**The data:**

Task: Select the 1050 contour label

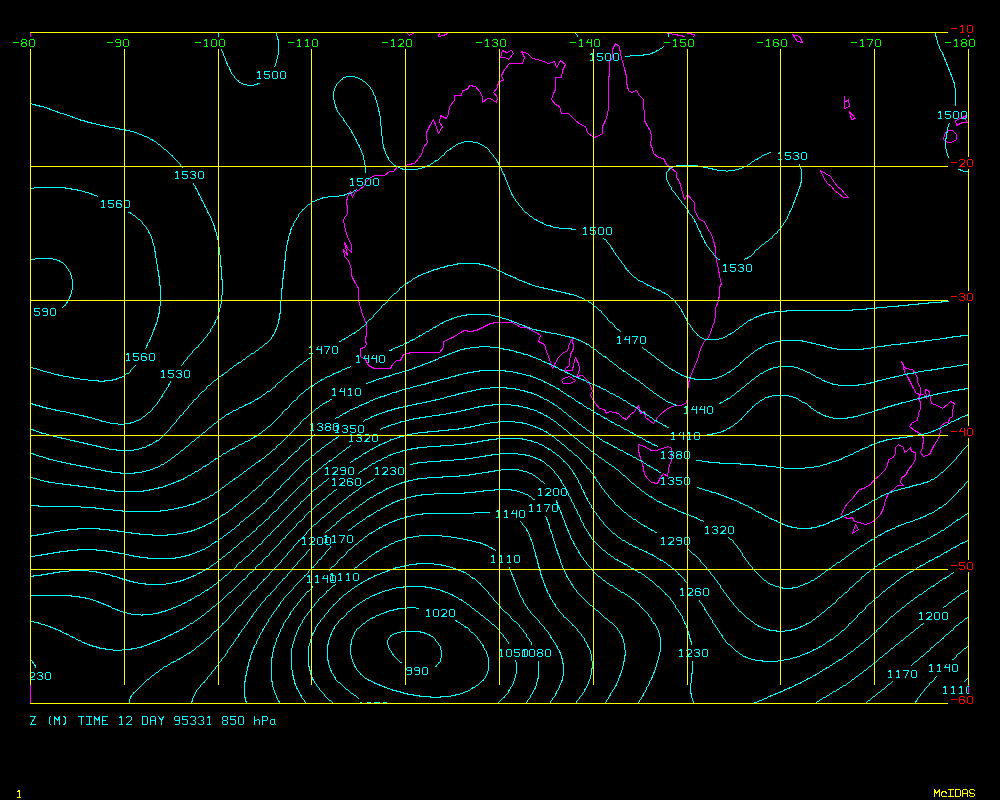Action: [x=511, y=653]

--

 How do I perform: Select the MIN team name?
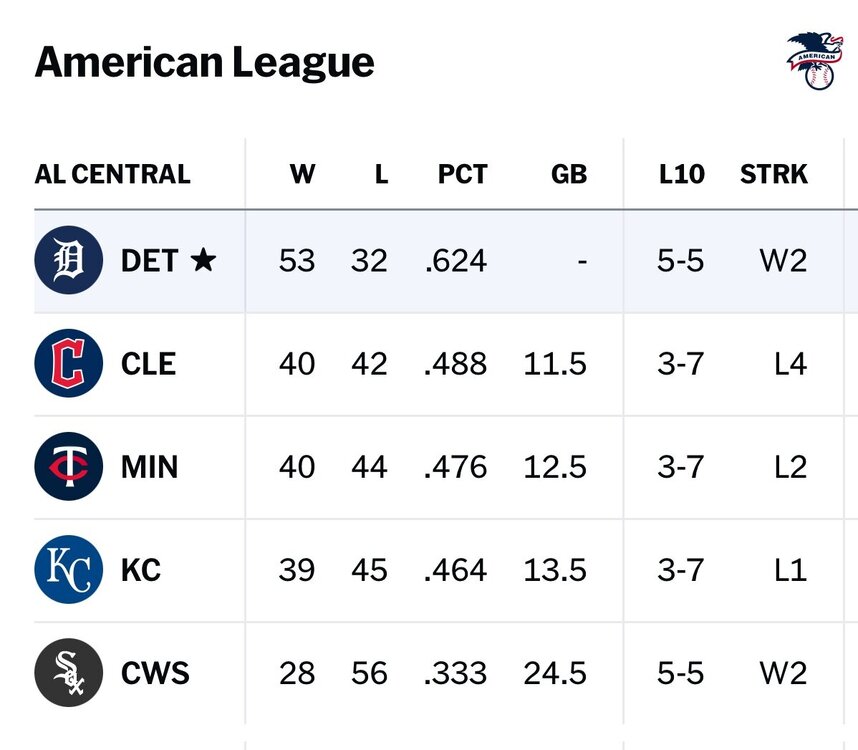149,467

...

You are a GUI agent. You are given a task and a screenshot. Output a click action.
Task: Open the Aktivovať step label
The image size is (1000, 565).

**Task:**
In the listing above, find the line with "Task: Open the Aktivovať step label" and the line with "The image size is (1000, 565)."; output exactly those lines and all lines between them.

**Completed exercise:**
Task: Open the Aktivovať step label
The image size is (1000, 565).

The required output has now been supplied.